Exercise task
Show each line of the records that contains the string "point". Case counts.

++++++++

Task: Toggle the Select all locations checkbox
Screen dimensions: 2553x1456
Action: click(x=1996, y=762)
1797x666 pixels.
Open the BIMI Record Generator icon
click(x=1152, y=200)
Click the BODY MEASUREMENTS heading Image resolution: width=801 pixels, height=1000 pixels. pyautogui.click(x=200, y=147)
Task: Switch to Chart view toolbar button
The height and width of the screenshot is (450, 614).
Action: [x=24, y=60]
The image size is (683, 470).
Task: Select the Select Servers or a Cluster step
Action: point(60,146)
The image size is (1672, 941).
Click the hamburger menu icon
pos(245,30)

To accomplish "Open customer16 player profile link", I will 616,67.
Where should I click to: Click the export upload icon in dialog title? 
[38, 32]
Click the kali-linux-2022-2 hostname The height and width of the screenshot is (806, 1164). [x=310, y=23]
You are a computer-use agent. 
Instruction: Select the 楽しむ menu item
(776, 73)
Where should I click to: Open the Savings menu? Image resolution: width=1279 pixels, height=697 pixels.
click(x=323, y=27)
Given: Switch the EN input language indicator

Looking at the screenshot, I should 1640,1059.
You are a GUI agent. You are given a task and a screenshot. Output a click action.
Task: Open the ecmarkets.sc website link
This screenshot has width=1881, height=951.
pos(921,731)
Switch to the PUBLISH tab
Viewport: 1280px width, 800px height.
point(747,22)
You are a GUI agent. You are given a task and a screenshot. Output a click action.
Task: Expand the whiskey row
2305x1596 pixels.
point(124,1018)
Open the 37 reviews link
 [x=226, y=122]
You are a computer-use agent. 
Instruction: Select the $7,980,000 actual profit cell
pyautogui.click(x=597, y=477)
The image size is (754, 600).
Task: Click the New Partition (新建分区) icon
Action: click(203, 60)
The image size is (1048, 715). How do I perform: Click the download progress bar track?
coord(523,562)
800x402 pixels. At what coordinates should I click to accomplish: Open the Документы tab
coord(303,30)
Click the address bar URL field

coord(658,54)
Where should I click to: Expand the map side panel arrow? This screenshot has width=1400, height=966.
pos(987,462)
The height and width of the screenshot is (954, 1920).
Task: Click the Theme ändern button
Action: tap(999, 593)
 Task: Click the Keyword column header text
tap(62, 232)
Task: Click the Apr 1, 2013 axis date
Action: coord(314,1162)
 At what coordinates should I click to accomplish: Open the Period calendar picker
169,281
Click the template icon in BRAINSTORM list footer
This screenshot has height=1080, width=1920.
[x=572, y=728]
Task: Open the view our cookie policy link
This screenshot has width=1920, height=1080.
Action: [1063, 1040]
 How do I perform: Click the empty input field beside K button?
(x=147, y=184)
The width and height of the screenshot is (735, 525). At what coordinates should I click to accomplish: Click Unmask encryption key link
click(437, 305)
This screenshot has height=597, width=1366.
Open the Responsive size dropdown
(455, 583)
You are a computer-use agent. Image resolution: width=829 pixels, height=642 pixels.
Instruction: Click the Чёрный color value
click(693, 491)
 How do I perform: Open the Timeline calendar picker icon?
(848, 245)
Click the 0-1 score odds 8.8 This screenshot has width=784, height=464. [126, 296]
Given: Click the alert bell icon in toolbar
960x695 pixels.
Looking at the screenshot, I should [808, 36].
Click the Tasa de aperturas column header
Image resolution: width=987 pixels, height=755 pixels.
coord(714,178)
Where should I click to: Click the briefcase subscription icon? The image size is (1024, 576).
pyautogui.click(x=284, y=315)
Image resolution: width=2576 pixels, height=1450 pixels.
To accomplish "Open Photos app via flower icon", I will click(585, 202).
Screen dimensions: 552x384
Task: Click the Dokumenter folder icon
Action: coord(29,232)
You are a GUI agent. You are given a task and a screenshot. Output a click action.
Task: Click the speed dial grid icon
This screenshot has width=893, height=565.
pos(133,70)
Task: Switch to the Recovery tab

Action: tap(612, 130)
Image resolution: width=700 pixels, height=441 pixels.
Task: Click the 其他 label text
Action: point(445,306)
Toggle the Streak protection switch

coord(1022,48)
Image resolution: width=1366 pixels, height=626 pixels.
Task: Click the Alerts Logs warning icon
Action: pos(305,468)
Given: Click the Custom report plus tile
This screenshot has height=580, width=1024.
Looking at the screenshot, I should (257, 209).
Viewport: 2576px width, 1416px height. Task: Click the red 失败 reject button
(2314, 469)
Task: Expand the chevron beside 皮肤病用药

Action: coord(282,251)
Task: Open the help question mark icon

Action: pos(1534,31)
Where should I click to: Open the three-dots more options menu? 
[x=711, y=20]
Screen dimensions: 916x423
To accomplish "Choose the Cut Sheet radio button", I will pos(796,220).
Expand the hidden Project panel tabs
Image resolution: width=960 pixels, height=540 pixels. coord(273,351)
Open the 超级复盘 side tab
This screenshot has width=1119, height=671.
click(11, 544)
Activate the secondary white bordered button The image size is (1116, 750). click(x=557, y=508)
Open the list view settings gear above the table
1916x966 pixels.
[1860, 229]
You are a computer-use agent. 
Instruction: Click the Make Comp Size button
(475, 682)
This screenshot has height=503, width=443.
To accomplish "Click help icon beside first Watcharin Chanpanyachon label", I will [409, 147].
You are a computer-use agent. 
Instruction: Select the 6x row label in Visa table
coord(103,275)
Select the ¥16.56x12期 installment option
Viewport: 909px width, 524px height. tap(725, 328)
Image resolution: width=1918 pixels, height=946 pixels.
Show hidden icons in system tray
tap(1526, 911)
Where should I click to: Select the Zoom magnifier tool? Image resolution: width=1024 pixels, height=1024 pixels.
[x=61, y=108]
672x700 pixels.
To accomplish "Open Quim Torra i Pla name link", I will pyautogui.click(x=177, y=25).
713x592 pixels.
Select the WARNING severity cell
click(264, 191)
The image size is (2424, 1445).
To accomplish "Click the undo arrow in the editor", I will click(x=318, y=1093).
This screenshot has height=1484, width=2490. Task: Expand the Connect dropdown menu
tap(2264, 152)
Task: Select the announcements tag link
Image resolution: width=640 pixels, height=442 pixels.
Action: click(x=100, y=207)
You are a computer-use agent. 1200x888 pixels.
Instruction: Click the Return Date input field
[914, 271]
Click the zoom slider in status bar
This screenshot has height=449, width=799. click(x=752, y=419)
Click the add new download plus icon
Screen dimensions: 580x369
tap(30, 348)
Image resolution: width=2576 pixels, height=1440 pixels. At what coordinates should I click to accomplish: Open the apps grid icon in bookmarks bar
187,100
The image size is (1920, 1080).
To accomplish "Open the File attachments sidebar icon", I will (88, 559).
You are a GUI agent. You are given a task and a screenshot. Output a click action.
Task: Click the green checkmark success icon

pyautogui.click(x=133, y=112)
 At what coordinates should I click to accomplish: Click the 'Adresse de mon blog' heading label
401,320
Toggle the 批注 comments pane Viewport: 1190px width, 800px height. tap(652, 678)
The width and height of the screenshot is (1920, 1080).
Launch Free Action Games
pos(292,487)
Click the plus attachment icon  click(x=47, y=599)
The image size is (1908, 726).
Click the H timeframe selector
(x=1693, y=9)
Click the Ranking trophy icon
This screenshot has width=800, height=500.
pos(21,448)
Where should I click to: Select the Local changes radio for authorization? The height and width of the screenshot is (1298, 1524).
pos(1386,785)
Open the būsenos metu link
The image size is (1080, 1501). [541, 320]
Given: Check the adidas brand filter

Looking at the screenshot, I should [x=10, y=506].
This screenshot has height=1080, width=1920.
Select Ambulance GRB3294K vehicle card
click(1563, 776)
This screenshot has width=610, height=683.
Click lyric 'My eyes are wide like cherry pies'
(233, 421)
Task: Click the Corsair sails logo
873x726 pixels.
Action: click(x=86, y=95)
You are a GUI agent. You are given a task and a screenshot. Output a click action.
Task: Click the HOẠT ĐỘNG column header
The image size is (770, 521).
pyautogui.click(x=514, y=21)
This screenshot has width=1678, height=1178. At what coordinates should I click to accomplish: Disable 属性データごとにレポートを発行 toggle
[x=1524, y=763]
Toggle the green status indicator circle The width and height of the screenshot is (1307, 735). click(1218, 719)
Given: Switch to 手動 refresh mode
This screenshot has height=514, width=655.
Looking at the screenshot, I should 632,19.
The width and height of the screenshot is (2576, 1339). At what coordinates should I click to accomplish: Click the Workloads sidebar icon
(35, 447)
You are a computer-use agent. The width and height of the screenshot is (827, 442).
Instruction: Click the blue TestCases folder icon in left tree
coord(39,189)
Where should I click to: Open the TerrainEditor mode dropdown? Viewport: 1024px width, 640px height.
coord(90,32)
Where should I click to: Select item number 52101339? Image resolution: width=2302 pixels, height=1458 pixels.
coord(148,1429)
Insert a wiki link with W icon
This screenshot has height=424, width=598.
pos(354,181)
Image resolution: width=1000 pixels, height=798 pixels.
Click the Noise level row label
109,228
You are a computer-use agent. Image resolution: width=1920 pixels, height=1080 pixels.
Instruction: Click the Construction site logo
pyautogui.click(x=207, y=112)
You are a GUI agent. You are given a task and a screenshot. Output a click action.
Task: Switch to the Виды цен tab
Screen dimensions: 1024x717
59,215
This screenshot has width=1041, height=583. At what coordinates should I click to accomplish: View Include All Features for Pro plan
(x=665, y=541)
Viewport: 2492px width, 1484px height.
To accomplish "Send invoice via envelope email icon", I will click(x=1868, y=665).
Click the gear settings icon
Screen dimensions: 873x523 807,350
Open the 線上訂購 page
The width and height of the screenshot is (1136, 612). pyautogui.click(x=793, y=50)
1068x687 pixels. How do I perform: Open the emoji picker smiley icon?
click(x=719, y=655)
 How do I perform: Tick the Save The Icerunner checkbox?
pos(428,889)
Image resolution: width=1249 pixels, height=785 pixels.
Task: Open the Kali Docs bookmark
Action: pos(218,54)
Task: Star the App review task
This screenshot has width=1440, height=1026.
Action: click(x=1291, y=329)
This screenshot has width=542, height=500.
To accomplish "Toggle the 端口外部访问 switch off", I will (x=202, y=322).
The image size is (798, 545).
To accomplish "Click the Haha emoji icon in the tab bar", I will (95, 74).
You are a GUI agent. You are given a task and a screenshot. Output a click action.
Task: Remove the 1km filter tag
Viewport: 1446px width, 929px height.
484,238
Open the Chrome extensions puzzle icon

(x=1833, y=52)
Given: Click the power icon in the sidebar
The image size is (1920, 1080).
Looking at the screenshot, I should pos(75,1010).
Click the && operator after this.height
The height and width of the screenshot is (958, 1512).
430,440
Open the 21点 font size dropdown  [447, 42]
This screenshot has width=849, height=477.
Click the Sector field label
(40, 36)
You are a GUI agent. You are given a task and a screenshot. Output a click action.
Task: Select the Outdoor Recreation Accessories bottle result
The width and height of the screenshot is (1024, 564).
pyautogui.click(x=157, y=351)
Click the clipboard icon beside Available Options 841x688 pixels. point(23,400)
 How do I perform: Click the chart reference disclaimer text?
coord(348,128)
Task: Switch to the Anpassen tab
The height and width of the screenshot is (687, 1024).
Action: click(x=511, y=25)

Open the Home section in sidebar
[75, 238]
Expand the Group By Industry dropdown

++++++++

Completed task
Action: point(60,146)
point(747,22)
point(124,1018)
Action: point(445,306)
Click the clipboard icon beside Available Options 841x688 pixels. point(23,400)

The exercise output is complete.